Et les gens postent sur FB des photos de leurs piles de boîtes de conserve en demandant si ils ont oublié quelque chose, on vend des « kits de survie » en cas de no deal dans les supermarchés, Zaza nomme un ministre à l’approvisionnement alimentaire. Les entreprises supplient le gouvernement de leur dire ce qui va se passer dans 22 jours. Les exportations pourront toujours partir? Et les importations vitales toujours rentrer? On ne sait pas. La classe politique est trop occupée à négocier avec elle-même pour se soucier du bon peuple. En même temps, une grande partie de ce bon peuple s’en fout et continue à marcher comme des somnambules droit dans le mur sans réagir. Les parlementaires pondent des amendements, le gouvernement va de compromis boiteux en rétropédalages honteux pour ne pas tomber en déliquescence totale. Ils vivent en vase clos, coupés de la réalité. C’est absolument sidérant de les voir débattre, de les voir prendre de grandes postures et s’arrêter sur des décisions qui se veulent historiques en oubliant complètement qu’il s’agit de trouver une solution non pas britannico-britannique mais en partenariat avec Bruxelles.

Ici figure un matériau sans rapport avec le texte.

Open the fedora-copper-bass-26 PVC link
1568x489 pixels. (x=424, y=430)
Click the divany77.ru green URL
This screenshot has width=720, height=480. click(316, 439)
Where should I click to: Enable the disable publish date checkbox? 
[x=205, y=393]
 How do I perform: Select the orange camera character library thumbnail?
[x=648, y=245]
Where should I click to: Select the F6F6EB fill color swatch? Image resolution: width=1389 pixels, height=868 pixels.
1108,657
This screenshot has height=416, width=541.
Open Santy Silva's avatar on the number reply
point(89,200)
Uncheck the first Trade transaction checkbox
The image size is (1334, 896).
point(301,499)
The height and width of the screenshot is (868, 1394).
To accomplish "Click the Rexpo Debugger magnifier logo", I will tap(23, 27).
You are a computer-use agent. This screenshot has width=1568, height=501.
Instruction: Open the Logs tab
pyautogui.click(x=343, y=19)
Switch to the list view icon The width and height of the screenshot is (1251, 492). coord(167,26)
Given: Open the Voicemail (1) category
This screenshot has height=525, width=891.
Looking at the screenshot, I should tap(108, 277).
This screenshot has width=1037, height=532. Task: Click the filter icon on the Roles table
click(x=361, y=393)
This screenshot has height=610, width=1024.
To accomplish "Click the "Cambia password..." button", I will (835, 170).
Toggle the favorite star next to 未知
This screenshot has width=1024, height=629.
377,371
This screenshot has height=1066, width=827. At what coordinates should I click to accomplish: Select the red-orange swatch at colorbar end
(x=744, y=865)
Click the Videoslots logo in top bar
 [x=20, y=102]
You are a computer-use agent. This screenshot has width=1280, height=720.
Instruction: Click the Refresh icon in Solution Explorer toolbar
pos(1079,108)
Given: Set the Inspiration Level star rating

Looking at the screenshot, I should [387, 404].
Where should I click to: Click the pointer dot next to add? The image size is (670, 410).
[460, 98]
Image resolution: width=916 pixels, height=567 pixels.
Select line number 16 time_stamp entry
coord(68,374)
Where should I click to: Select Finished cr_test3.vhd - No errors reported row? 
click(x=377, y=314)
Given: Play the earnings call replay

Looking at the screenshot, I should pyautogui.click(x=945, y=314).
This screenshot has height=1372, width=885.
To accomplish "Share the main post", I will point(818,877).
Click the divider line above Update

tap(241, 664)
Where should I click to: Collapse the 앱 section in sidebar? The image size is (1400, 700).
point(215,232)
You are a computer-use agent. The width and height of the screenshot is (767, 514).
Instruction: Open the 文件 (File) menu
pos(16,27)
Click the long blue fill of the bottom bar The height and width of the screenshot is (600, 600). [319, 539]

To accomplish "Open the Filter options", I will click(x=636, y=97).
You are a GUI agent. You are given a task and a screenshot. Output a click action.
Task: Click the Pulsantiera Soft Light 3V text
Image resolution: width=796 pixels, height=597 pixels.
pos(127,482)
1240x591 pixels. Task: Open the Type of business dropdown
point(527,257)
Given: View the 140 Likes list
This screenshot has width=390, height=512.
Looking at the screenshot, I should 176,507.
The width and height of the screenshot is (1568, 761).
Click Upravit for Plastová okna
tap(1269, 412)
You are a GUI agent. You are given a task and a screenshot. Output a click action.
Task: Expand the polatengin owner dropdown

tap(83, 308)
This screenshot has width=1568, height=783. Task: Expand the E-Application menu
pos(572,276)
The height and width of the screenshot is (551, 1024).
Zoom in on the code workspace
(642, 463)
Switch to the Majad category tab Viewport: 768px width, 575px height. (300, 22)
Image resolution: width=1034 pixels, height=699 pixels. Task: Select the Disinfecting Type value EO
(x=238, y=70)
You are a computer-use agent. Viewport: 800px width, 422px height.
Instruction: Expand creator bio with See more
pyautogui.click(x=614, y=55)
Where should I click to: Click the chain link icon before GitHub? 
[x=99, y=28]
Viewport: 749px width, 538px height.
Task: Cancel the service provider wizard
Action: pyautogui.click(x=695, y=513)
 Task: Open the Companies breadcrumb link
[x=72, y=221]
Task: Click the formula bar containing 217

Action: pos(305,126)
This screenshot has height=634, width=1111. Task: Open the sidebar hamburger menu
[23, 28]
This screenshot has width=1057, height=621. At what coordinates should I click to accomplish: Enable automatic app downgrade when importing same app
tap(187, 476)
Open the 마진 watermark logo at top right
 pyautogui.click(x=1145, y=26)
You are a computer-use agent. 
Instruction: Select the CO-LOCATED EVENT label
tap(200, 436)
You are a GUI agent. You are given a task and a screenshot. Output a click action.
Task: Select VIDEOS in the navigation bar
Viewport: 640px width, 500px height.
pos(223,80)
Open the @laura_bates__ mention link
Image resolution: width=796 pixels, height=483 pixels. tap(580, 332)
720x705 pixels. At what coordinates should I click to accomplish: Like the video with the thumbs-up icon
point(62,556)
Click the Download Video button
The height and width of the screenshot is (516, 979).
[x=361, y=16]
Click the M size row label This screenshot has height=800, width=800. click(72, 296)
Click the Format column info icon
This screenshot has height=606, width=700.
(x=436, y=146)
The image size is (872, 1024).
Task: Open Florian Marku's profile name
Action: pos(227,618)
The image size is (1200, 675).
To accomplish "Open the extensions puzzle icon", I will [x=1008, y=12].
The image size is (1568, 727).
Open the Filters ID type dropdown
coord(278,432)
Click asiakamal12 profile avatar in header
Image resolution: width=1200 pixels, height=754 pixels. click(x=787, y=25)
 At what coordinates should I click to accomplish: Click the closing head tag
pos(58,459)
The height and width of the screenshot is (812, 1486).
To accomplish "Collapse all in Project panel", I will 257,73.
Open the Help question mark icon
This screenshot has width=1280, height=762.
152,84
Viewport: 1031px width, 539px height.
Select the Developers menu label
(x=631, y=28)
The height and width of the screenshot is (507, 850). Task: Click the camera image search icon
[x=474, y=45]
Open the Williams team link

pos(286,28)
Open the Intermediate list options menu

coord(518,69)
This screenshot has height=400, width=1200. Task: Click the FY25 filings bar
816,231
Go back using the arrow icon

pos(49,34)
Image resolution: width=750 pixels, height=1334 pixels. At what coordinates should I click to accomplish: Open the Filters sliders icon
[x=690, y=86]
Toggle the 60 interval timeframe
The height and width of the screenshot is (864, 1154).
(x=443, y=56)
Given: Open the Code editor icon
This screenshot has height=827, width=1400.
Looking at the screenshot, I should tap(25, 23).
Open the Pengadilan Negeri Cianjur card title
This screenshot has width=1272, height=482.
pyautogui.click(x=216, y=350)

Bruxelles qui a clairement posé des règles depuis le début et s’y tient. A chaque fois que Westminster ou Zaza annoncent que ça y est, ils se sont mis d’accord sur quelque chose, c’est en opposition complète avec ce que Bruxelles peut accepter. Mais c’est pas grave youpidoo, le brexit est réglé. Et paf quelque jours après on se rend compte que l’Europe a dit non. Bouh, les méchants. L’Europe n’a pas dit non, l’Europe vous explique la même chose depuis 3 an, c’est vous qui n’écoutez pas. Le droit international ne se modifie pas au grès des caprices d’une poignée de députés anglais. Et ça continue, le parlement et le gouvernement britanniques, de plus en plus hors sol, repartent pour un tour. Il reste 22 jours pour continuer ce cirque. 22 jours d’angoisse absolue pour ceux pour qui un accord sur le brexit est une question de vie ou de mort.
Une sombre abrutie, interviewée pendant le reportage de la télé française à Clacton, réclamait que le brexit ait bien lieu le 29 mars, et sans accord. Les conséquences? On s’en fout, on verra plus tard. On verra dans 22 jours. Voilà. Welcome to brexitland.